CIE (2007) "reviews the applicability of the CIE color rendering index to white LED light sources based on the results of visual experiments." Chaired by Davis, CIE TC 1-69(C) is currently investigating "new methods for assessing the color rendition properties of white-light sources used for illumination, including solid-state light sources, with the goal of recommending new assessment procedures [...] by March, 2010."
For a comprehensive review of alternative color rendering indexes see Guo & Houser (2004).
Smet (2011) reviewed several alternative quality metrics and compared their performance based on visual data obtained in nine psychophysical experiments. It was found that a geometric mean of the GAI index and the CIE Ra correlated best with naturalness (r=0.85), while a color quality metric based on memory colors (MCRI) correlated best for preference (r=0.88). The differences in performance of these metrics with the other tested metrics (CIE Ra; CRI-CAM02UCS; CQS; RCRI; GAI; geomean (GAI, CIE Ra); CSA; Judd Flattery; Thornton CPI; MCRI) were found to be statistically significant with p<0.0001.

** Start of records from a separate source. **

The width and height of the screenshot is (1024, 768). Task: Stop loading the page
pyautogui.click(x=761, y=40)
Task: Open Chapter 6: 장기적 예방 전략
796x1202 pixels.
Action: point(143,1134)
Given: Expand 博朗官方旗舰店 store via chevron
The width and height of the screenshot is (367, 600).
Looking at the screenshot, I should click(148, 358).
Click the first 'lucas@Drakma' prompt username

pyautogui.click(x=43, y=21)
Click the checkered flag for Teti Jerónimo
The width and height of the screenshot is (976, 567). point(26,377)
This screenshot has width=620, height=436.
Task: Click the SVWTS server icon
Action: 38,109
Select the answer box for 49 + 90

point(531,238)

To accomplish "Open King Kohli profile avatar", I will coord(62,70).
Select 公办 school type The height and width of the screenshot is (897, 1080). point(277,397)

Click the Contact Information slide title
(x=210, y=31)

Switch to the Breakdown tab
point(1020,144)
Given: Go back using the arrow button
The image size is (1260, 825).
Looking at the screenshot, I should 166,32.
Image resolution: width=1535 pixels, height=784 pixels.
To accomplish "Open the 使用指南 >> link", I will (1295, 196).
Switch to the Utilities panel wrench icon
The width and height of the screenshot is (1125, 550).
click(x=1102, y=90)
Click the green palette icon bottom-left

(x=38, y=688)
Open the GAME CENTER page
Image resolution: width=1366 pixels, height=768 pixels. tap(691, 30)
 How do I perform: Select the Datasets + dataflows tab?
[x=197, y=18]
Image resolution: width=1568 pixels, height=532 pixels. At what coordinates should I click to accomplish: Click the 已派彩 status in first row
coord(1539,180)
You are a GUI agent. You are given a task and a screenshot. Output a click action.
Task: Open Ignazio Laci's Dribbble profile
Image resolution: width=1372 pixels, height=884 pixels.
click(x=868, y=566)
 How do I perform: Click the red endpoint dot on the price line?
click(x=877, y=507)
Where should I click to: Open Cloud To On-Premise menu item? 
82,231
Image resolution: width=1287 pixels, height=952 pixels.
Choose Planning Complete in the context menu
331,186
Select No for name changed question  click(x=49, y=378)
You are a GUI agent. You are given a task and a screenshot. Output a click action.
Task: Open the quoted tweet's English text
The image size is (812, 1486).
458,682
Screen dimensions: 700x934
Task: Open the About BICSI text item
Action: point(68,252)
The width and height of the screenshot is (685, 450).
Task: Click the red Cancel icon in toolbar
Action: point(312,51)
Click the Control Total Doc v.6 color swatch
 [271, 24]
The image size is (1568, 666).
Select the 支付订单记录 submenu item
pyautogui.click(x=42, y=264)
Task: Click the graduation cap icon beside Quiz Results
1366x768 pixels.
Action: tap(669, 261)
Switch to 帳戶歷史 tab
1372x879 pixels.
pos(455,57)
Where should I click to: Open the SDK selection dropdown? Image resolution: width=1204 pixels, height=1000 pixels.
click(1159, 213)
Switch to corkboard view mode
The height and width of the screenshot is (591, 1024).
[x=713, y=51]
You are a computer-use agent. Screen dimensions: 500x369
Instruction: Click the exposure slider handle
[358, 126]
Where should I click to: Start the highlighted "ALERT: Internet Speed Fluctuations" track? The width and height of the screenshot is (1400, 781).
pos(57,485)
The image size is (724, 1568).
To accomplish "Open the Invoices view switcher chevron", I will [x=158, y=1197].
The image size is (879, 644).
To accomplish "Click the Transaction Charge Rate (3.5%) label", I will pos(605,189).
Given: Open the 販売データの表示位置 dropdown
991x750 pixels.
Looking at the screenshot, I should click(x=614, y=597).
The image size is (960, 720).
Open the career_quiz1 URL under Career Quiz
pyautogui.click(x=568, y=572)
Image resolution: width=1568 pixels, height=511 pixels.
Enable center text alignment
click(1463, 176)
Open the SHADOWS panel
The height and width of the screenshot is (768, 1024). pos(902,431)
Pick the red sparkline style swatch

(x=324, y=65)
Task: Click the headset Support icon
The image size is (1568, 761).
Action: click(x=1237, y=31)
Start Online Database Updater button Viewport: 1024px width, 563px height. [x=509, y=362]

Dangol et al (2013) performed psychophysical experiments and concluded that people's judgments of naturalness and overall preference could not be predicted with a single measure, but required the joint use of a fidelity-based measure (e.g., Qp) and a gamut-based measure (e.g., Qg or GAI.). They carried out further experiments in real offices evaluating various spectra generated for combination existing and proposed colour rendering metrics (see Dangol et al. 2013,Islam et al. 2013,Baniya et al. 2013 for details).
Problems have been encountered attempting to use LED lighting on film and video sets. The color spectra of LED lighting primary colors does not match the expected color wavelength bandpasses of film emulsions and digital sensors. As a result, color rendition can be completely unpredictable in optical prints, transfers to digital media from film (DI's), and video camera recordings. This phenomenon with respect to motion picture film has been documented in an LED lighting evaluation series of tests produced by the Academy of Motion Picture Arts and Sciences scientific staff.
To that end, various other metrics such as the TLCI (television lighting consistency index) have been developed to replace the human observer with a camera observer. Similar to the CRI, the metric measures quality of a light source as it would appear on camera on a scale from 0 to 100. Some manufacturers say their products have TLCI values of up to 99.